La critique de Monsters & Critic (suite)
Straight Time set the tone for future crime classics that explore the minds of criminals, particularly Michael Mann’s crime classics like Thief and Heat. What sets Straight Time apart from just about every other crime film before or after it is the honesty and detail it pays to the subject matter. It is bleak, hopeless and relentlessly grim. None of the characters you are presented with here are portrayed in a romantic or heroic way that will make you easily empathize with them or understand them.
There is no glamour present for these criminals. They don’t live in mansions, wear Armani suits and drive Porsches.
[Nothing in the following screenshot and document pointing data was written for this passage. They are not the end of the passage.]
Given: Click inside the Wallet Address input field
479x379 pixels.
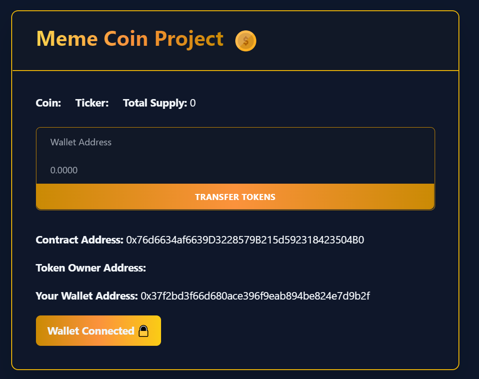Looking at the screenshot, I should [187, 142].
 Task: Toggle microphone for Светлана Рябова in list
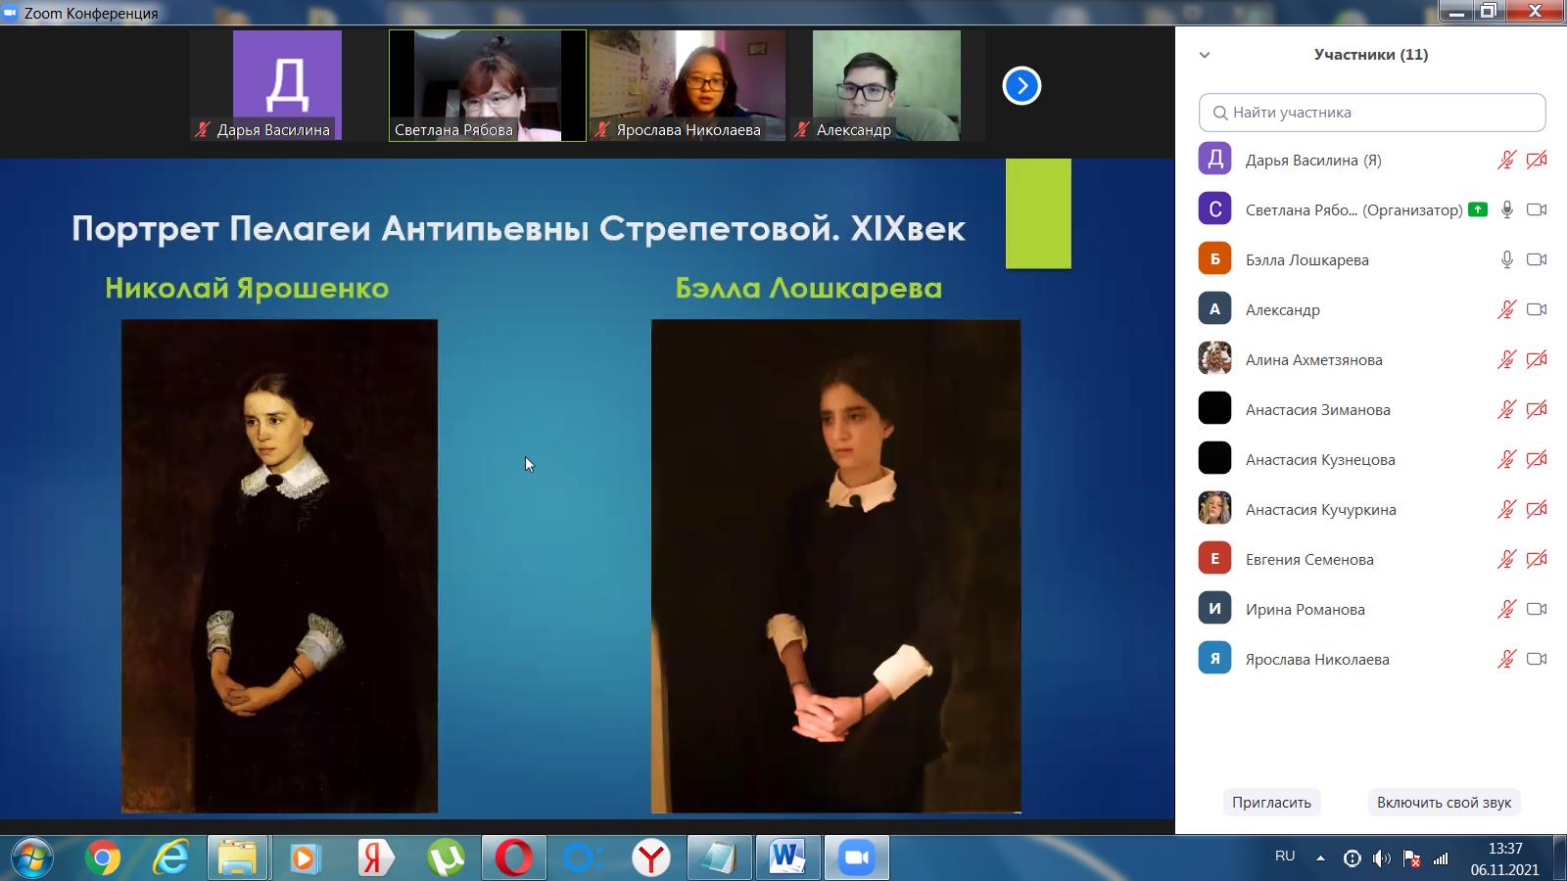[1506, 209]
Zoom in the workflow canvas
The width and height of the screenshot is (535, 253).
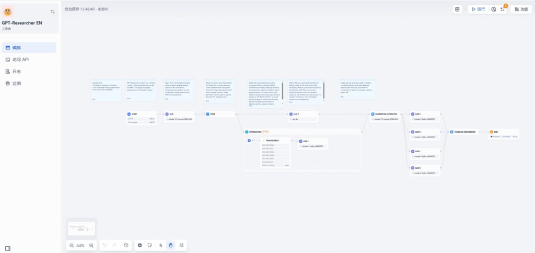91,245
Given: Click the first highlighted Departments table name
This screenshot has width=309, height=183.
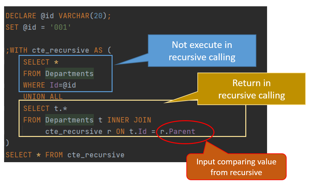Looking at the screenshot, I should point(69,73).
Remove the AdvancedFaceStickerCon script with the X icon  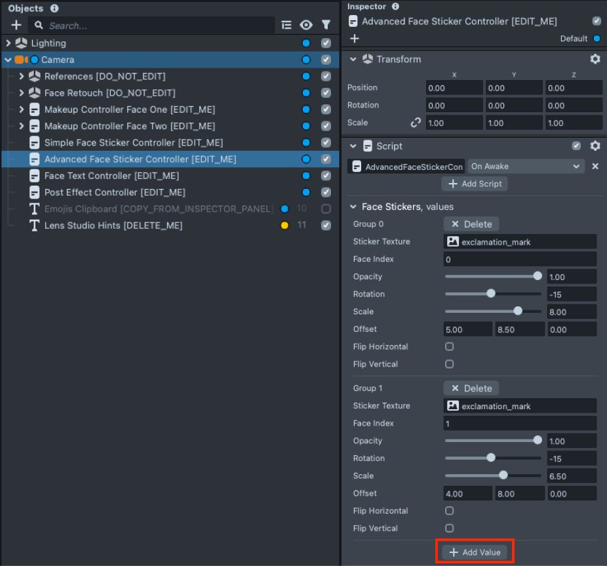[x=595, y=166]
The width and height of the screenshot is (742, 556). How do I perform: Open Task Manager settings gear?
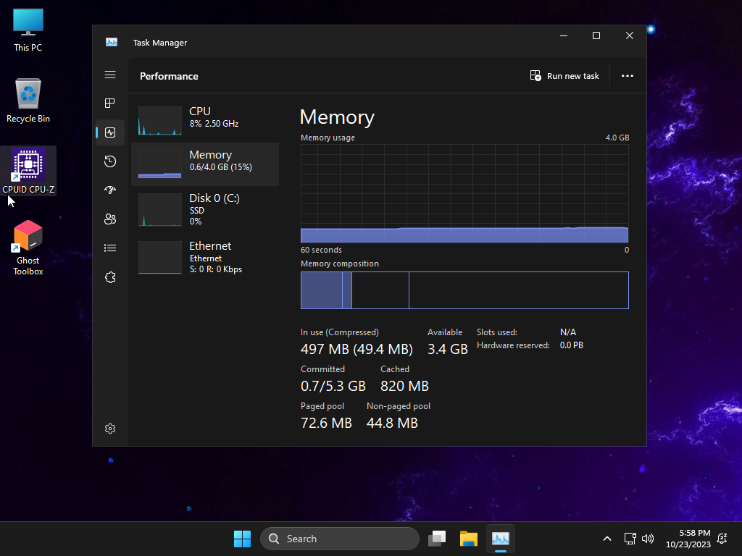110,429
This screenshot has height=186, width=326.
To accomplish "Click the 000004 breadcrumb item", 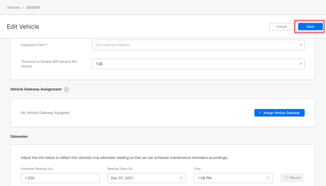I will pyautogui.click(x=33, y=8).
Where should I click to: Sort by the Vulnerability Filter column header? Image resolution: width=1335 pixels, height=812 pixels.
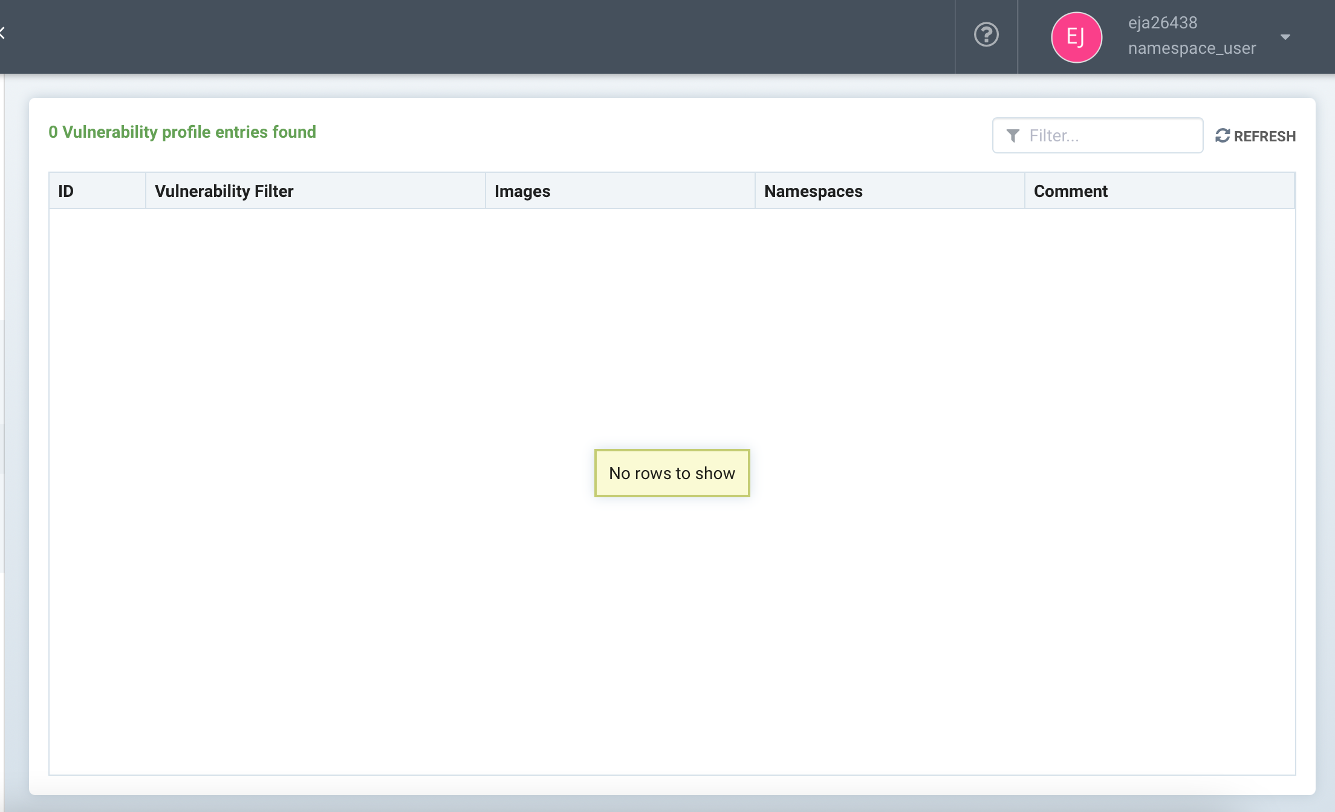[x=224, y=190]
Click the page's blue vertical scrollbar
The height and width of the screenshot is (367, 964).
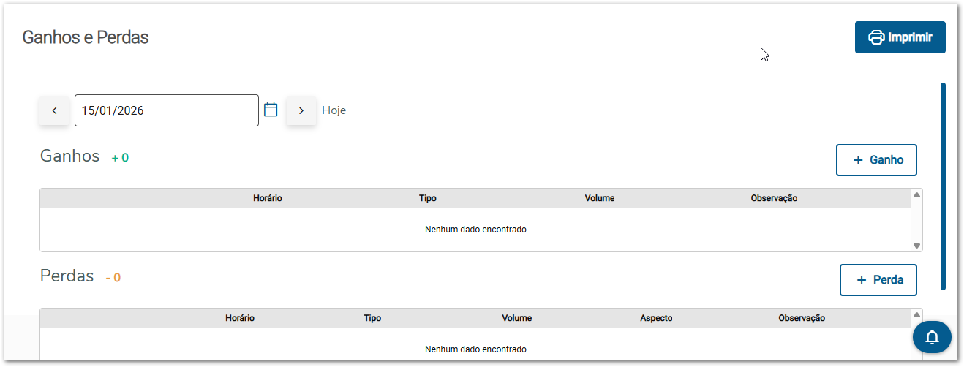click(x=943, y=186)
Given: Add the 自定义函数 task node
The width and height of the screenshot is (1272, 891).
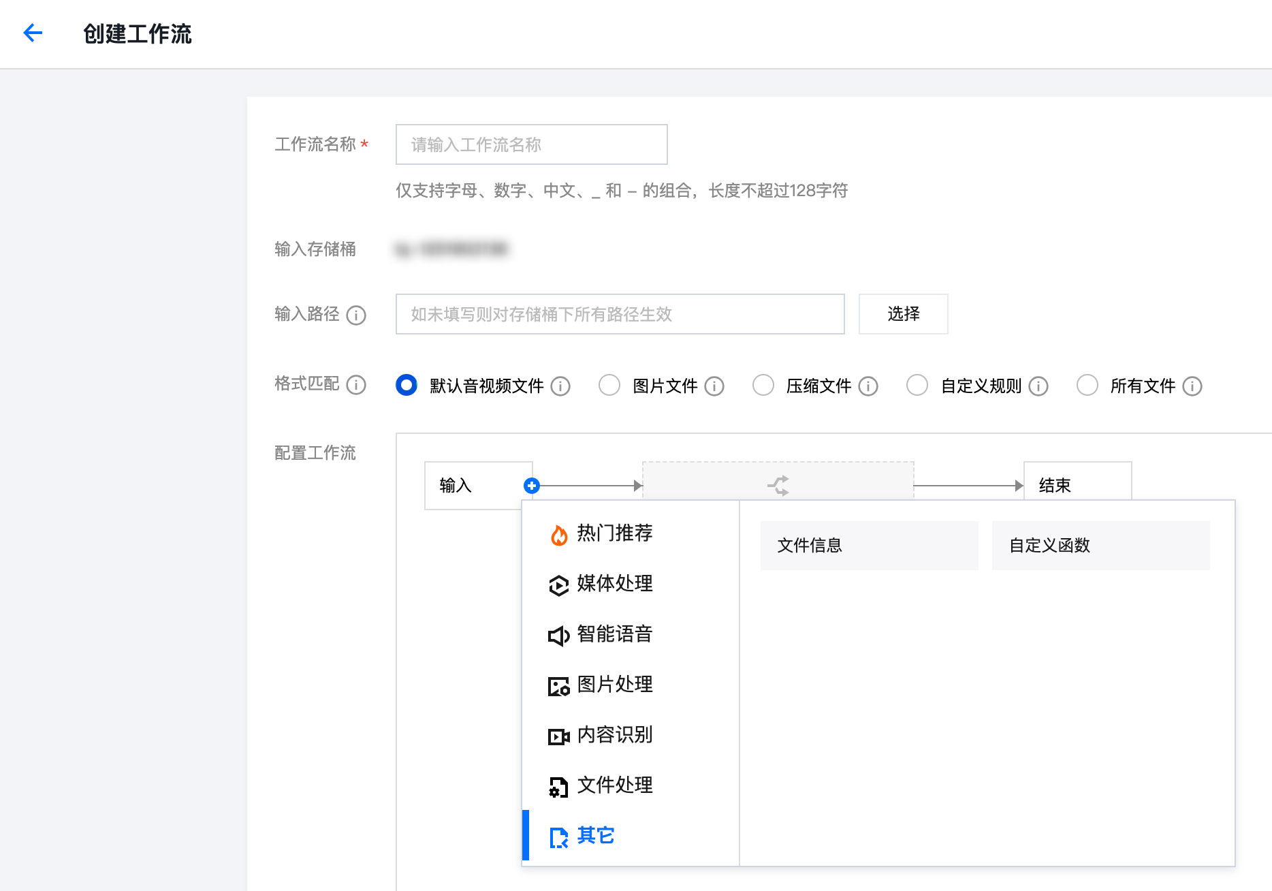Looking at the screenshot, I should coord(1100,546).
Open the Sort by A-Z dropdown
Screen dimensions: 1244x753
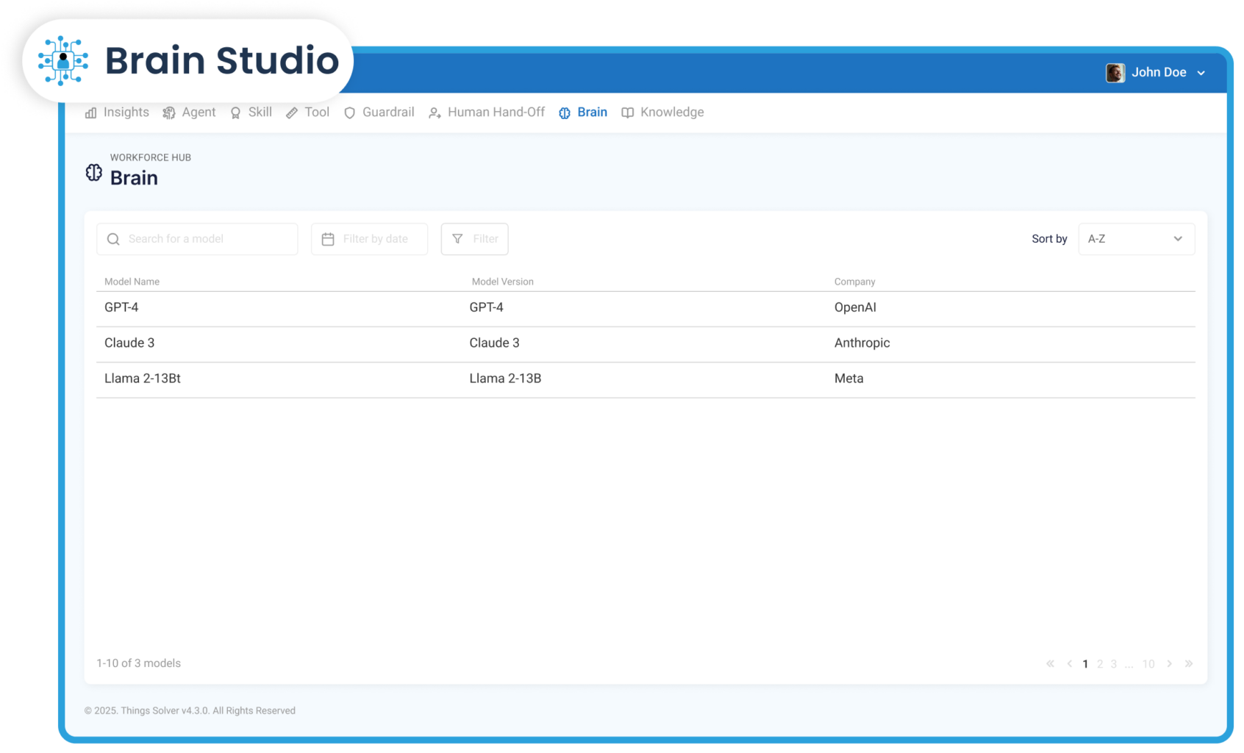pos(1136,239)
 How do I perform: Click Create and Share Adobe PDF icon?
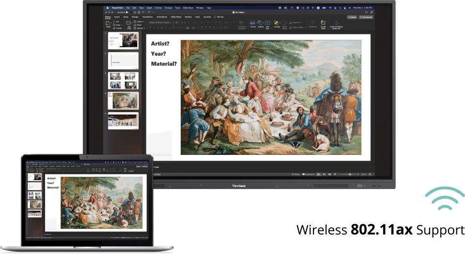(336, 23)
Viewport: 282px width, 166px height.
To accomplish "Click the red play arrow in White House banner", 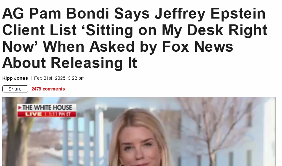I will coord(20,108).
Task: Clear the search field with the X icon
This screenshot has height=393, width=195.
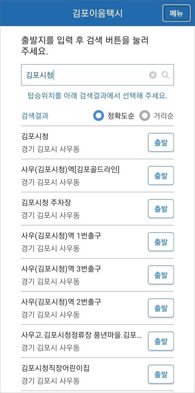Action: tap(152, 75)
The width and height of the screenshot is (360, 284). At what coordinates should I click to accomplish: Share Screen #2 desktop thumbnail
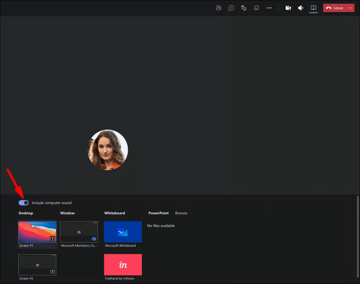pos(37,265)
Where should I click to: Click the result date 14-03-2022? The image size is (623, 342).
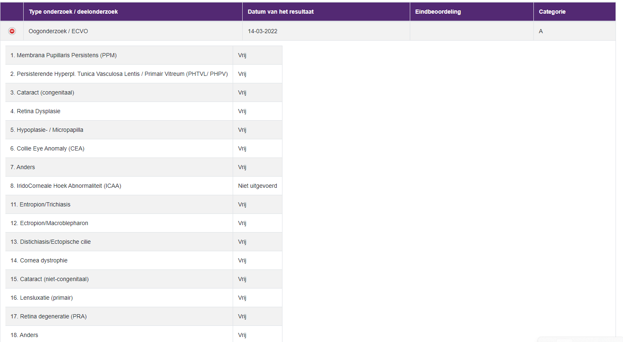click(263, 31)
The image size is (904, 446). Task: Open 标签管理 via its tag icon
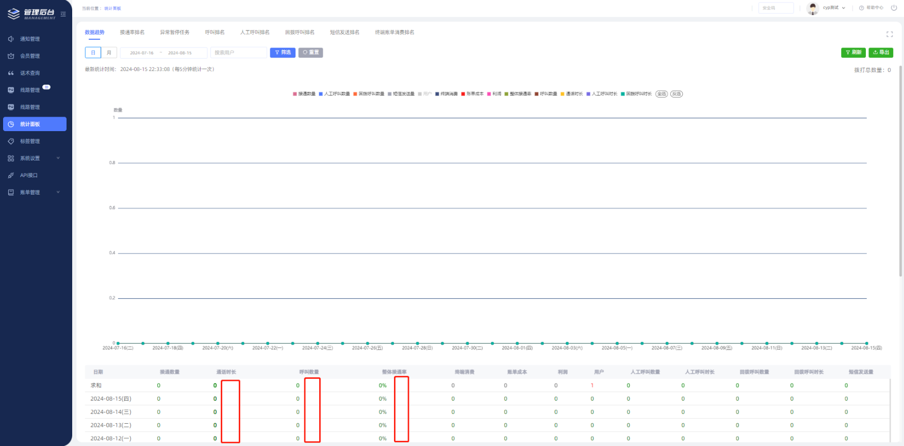tap(11, 141)
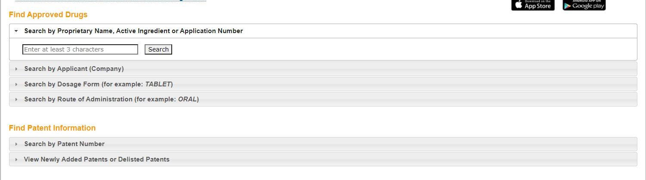This screenshot has width=646, height=180.
Task: Open the App Store download badge
Action: pos(533,5)
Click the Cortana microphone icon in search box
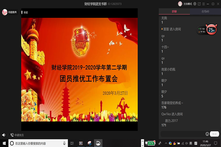The image size is (221, 147). tap(64, 143)
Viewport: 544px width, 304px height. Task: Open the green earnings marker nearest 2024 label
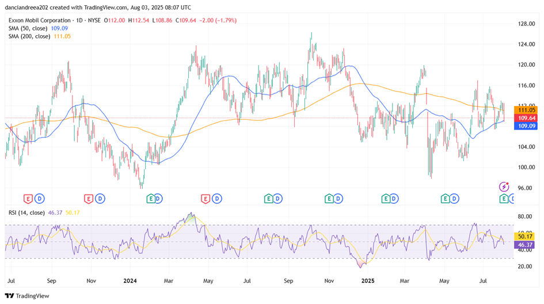(x=151, y=199)
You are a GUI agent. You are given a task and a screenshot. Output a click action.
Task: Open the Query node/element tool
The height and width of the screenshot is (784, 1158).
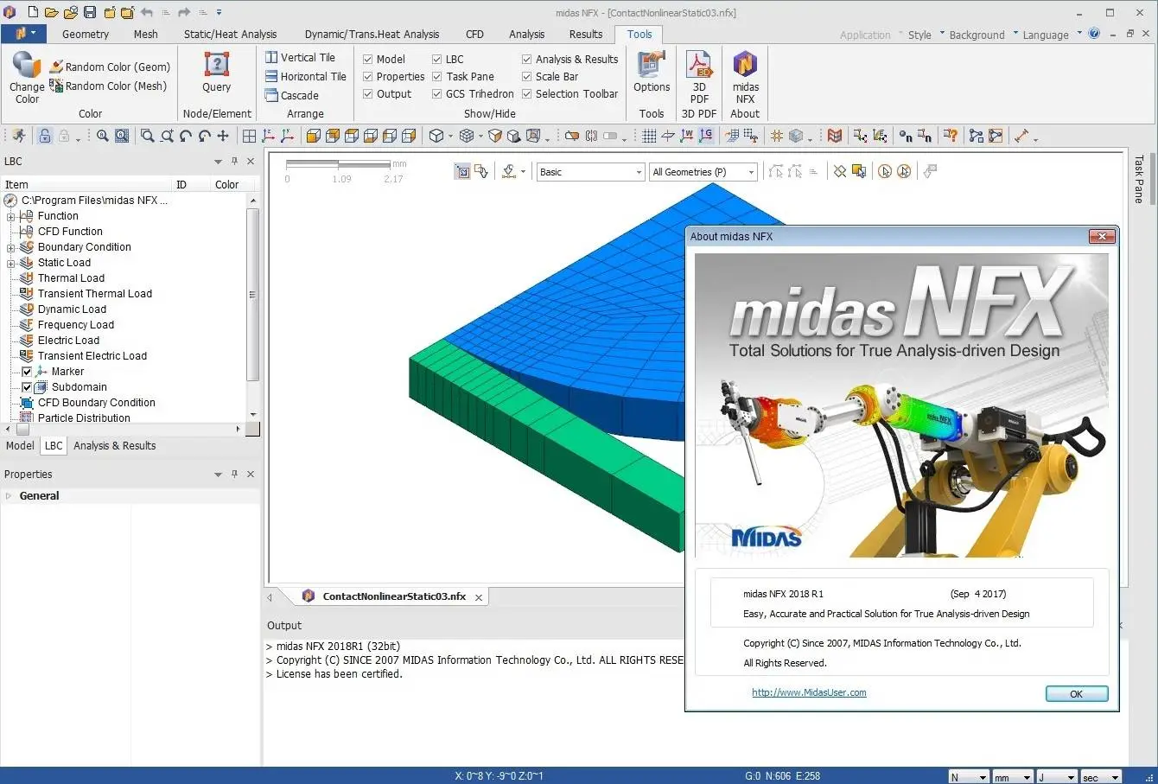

All of the criminals in the film, especially Dembo, are unapologetic about what they do and seem to embrace their inevitable fate. Starting to wonder why a gritty, almost documentary like film about criminality as a lifestyle and job not to mention the angry obsessive compulsion about a criminal mind wasn’t well-received by audiences and was yanked out of theaters after just TWO weeks in release?
Most Hollywood films prior to 1978 and especially after involving crime and those who perpetuate it, almost always involved endings where you are literally beaten over the head with “A LESSON TO BE LEARNED”, the central figure has a catharsis and seeks redemption, or the central figure is either captured and or killed in the final reel. They also usually involve a heavy amount of psychological background that may or may not help you understand or even “like” these criminals.
Straight Time follows none of these conventions. There is very little explanation,psychological or otherwise, to explain why the characters do what they do. No excuses or justifications are made. The characters are what they are and willingly know and accept the consequences.